Mais 2000 vagas no ensino superior em 2007/2008
Rui Catalão
O próximo ano lectivo vai contar com mais duas mil vagas em relação ao ano anterior. No total, os estabelecimentos de ensino superior público abrirão lugares para 49 272 novos alunos, valor substancialmente superior aos 47 062 do ano passado. De acordo com as informações facultadas pelo Ministério da Ciência, Tecnologia e Ensino Superior, 87% dos cursos já estão organizados segundo as directrizes do processo de Bolonha.
O curso de Medicina é um dos que merecem grande destaque, agora que é conhecida a lista de vagas para o próximo ano. Aquele que é o curso que tem apresentado nos últimos anos as médias mais elevadas receberá em 2007/2008 mais 53 vagas (um aumento de cerca de 4%), 33 das quais pertencem à Universidade do Minho.
Ainda assim, os maiores aumentos verificam-se na área de Serviços e de Ciências Veterinária, sendo que em cada há mais 9% de vagas comparativamente com 2006/2007. No prato oposto da balança está a área da Educação, uma das mais críticas em termos de desemprego. De resto, os cursos de Educação passam a ter em 2007 menos cerca de 500 vagas, numa descida que chega aos 22%.
Outro dos pontos relevantes, nesta altura em que se prepara a entrada de uma nova “fornada” de alunos no ensino superior, está relacionado com o Regime Jurídico das Instituições de Ensino Superior (RJIES).

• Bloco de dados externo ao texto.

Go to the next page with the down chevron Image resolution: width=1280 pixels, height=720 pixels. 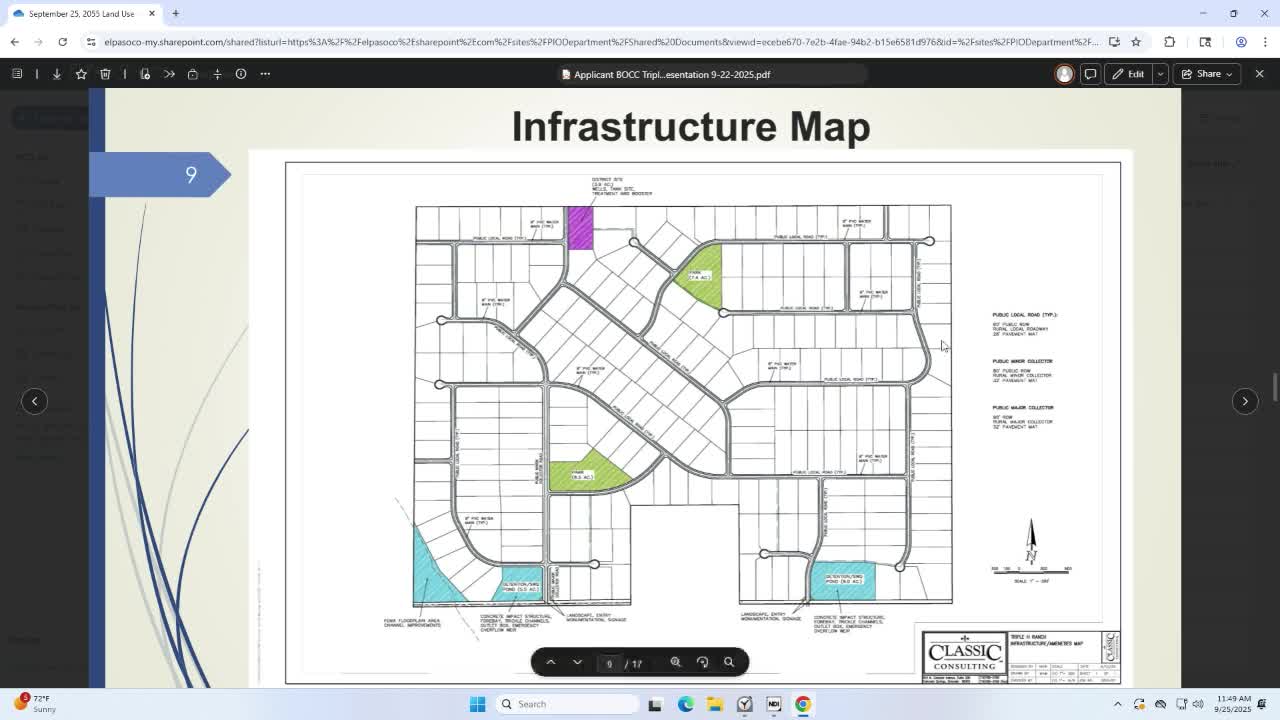[577, 662]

Esta reforma está longe de ser consensual, quer entre professores e alunos, quer entre oposição e até alguns deputados socialistas. Em causa está, sobretudo, o novo sistema de nomeação dos reitores, o modelo fundacional, ou seja, a possibilidade de as instituições de ensino superior se transformarem a fundações públicas de direito privado e os já afamados conselhos de curadores são apenas algumas das questões que têm dividido os interessados na matéria.

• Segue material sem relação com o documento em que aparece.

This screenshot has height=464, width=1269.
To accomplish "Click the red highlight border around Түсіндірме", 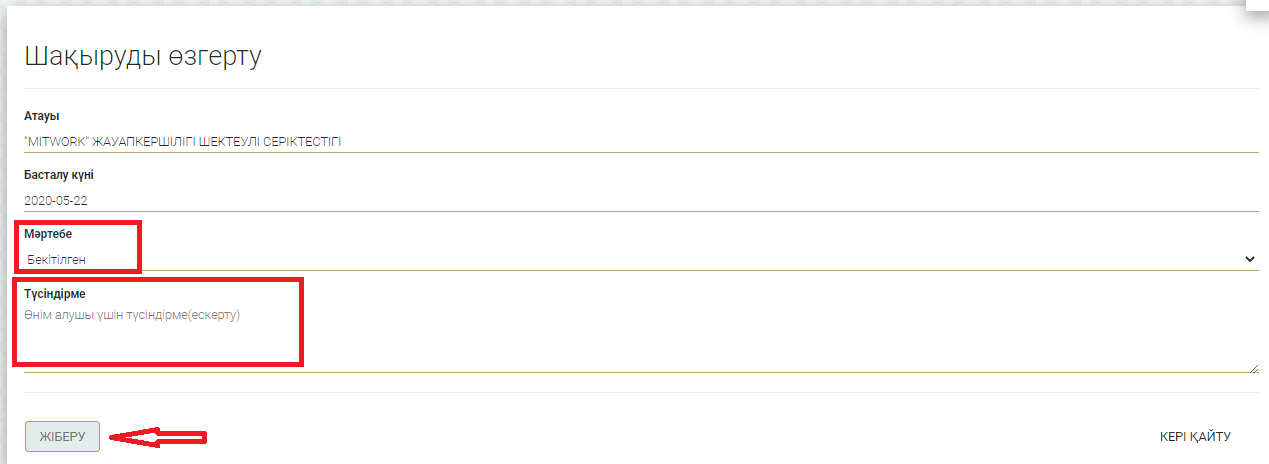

Da mesma forma, o Regime de Avaliação do Ensiono Superior promete provocar alterações no funcionamento das instituições, nomeadamente no que diz respeito ao financiamento, que passa a depender em grande parte da avaliação que é feita a cada instituição. Os cursos e estabelecimentos com piores classificações podem mesmo ser encerrados.